Well if God made gravity he must also have made plagues. This is what happens when you live in the Tower of London. A good plague is certainly a privileged idea.

**

“England’s first and most surprising elephant was given to Henry III in 1255 by his cousin King Louis IX of France: “… a beast most strange and wonderful to the English people, sith most seldome or never any of that kind had been seene in England before that time”. The elephant’s large ears in the familiar drawing by Matthew Paris show that this was an African elephant not a more docile Indian elephant. Paris observed: “that this was the only elephant ever seen in England, or even in the countries on this side of the Alps; wherefore the people flocked together to see the novel sight”. Like other many other royal animals it was housed in the menagerie at the Tower of London, which lasted from about 1204 to 1831 when, on the orders of the Duke of Wellington, the animals were transferred to the newly founded Garden of the Zoological Society, i.e. the London Zoo.”

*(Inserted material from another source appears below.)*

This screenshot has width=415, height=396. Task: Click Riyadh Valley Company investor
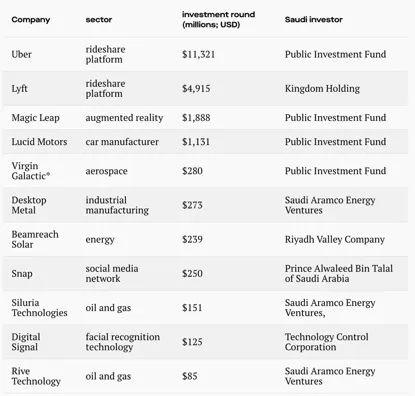coord(335,239)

Aha! It is therefore possible that Newton “did” see an an elephant. Unless he didn’t get out as much as we imagine.

**

“Elephants are susceptible to some diseases spread by mosquitoes and to some inflictions that affect humans, such as intestinal colic, nettle rash, pneumonia, constipation, and even the common cold.”

https://seaworld.org/animals/all-about/elephants/longevity/

Dear Newton, trials are not medicines.

Author: skuusisto

Poet, Essayist, Blogger, Journalist, Memoirist, Disability Rights Advocate, Public Speaker, Professor, Syracuse University

One thought on “Notebook: Show Us Your Elephant….”

  1. Hmm. They (trials) may not be medicines, per se, but they can be vaccines, if we let them. The gospels indicate the Jesus did not deal in diseases but, one-on-one, with afflictions. Even royals were given apartments in the Tower, as it was a safe place as well as a prison. The menagerie was there for their pleasure.